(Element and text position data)
※ ※ ※

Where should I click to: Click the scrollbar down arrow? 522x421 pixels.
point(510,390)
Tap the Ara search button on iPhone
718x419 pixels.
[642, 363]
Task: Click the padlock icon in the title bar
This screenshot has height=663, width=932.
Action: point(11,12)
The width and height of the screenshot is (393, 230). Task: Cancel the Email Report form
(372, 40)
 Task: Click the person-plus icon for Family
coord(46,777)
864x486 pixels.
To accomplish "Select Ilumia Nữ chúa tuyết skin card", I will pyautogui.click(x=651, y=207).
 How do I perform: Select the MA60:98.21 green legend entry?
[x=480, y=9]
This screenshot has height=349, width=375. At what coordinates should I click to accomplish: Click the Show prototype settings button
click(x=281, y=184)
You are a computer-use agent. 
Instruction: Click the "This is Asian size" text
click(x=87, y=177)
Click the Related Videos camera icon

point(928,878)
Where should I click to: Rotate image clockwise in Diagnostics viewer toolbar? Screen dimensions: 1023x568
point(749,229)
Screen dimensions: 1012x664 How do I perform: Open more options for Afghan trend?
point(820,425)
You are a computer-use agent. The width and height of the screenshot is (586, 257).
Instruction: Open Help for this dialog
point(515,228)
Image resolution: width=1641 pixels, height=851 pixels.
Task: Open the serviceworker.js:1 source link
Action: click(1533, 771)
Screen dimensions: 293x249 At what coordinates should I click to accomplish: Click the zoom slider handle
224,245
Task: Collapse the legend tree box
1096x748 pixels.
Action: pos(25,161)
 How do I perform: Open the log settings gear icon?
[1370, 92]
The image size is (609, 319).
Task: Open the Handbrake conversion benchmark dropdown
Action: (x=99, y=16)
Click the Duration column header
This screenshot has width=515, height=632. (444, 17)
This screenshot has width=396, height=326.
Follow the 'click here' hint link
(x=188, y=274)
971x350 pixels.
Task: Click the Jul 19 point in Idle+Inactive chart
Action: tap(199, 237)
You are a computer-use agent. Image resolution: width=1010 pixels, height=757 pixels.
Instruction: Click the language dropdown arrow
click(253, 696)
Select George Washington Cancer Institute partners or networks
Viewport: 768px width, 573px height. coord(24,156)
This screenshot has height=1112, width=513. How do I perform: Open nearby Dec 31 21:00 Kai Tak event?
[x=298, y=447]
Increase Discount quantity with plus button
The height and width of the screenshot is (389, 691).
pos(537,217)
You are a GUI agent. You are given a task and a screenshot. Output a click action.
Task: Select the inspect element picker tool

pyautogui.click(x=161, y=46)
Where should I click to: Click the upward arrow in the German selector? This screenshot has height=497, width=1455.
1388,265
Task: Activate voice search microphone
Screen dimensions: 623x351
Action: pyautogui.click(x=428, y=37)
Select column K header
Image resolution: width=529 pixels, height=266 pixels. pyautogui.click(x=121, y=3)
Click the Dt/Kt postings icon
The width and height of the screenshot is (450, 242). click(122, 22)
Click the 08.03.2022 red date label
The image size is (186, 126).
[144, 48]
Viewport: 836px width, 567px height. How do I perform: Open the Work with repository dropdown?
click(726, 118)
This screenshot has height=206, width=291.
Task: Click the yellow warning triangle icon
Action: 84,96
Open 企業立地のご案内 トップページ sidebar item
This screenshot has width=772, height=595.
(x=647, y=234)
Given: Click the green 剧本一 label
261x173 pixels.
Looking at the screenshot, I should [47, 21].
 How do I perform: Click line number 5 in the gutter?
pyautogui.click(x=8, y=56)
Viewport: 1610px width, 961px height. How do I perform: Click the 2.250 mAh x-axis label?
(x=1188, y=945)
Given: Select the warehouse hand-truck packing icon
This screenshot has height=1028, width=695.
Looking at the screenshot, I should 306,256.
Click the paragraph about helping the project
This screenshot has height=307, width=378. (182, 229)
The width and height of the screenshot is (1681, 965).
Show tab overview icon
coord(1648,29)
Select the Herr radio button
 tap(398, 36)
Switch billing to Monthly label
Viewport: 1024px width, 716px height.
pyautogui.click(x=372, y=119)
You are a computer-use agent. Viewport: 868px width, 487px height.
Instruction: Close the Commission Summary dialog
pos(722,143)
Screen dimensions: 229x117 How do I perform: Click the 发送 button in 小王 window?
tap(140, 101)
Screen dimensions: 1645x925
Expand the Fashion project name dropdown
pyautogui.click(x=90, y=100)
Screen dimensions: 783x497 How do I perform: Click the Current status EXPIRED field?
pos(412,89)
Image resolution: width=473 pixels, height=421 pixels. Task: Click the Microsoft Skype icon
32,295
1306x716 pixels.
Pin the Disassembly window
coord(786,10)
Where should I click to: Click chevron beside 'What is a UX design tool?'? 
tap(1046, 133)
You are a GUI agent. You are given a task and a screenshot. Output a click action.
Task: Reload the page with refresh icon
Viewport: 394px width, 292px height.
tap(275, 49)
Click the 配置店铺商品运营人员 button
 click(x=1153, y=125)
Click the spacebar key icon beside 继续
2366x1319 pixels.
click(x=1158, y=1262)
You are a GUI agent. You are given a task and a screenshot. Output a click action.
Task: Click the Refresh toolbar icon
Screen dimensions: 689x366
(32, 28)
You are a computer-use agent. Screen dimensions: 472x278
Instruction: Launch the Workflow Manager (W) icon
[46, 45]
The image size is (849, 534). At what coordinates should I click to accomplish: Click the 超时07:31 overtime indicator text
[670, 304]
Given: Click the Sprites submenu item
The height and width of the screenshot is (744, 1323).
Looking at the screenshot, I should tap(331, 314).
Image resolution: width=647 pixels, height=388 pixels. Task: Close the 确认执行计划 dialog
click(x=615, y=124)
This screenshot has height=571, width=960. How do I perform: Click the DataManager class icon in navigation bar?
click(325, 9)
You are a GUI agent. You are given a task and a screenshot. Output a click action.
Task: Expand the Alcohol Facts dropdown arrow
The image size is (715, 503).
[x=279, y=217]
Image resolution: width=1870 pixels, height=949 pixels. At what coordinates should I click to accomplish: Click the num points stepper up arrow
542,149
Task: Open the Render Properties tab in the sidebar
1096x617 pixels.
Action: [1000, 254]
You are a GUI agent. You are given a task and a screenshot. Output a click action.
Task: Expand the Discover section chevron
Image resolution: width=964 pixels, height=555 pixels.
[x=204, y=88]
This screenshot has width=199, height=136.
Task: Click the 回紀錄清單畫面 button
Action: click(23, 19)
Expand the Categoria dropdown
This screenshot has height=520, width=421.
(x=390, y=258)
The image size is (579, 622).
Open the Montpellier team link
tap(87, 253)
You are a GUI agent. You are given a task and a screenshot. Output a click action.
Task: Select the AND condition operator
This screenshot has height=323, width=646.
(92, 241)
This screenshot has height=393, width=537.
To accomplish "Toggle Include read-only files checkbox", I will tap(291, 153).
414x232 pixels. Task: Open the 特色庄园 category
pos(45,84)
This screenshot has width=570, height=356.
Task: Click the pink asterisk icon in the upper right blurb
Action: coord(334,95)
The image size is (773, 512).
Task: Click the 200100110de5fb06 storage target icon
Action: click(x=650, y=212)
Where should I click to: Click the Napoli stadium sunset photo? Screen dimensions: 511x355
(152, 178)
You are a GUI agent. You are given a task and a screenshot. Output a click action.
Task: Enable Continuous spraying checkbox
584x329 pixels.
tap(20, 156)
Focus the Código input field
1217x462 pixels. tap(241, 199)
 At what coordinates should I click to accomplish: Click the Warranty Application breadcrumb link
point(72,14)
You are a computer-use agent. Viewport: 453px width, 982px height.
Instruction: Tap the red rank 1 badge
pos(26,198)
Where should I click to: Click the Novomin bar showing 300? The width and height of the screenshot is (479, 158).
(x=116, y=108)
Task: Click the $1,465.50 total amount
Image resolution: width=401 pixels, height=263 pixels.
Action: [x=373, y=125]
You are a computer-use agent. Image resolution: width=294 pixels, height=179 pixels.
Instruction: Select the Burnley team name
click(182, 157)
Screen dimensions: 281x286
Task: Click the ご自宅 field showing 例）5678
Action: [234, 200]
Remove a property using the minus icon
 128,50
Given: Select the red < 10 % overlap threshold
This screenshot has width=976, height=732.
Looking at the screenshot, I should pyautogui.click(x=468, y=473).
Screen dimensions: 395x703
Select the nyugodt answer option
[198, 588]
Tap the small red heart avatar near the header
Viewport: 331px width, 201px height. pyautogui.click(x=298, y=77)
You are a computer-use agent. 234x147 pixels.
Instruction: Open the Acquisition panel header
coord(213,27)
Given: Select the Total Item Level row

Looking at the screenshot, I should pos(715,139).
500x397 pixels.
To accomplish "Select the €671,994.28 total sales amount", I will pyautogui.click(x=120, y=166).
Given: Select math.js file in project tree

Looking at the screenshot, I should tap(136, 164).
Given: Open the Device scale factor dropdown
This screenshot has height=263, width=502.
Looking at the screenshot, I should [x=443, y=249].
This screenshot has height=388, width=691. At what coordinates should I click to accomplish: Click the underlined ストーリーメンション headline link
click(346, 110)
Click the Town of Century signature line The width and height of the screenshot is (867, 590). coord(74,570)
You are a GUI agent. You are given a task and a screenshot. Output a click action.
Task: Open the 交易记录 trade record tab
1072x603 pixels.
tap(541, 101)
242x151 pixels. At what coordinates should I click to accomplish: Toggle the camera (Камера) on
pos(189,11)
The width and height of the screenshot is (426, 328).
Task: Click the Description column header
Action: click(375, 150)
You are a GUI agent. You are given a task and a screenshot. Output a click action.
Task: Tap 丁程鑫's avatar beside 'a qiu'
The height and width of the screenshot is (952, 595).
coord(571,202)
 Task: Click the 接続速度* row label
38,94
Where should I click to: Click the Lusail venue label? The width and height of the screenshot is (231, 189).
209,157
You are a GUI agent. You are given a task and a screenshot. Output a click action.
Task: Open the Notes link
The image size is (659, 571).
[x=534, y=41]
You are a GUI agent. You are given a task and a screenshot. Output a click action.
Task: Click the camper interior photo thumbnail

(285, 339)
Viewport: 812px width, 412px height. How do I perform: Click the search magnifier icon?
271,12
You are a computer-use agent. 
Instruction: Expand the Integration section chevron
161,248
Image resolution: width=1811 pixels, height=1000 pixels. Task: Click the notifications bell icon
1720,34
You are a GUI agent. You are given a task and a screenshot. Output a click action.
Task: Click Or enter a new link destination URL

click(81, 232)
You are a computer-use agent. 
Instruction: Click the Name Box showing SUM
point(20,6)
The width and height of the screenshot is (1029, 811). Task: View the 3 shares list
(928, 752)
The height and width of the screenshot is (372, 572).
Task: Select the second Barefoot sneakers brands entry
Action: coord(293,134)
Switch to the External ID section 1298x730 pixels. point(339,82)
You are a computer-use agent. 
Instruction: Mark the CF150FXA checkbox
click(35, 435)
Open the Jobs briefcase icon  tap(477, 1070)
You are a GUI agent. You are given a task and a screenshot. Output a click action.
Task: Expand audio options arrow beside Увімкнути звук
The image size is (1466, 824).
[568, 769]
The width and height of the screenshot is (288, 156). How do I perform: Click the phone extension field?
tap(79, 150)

※ ※ ※

PROBLEM REQUIREMENTS >> Rewrite the part of the data that opens with the line containing "Given: Select math.js file in project tree" and closes with the line containing "click(346, 110)", substituting "Task" for "Given" and leaving everything else as it is.

CORRECT ANSWER >>
Task: Select math.js file in project tree

Looking at the screenshot, I should tap(136, 164).
Task: Open the Device scale factor dropdown
This screenshot has height=263, width=502.
Looking at the screenshot, I should [x=443, y=249].
This screenshot has height=388, width=691. At what coordinates should I click to accomplish: Click the underlined ストーリーメンション headline link
click(346, 110)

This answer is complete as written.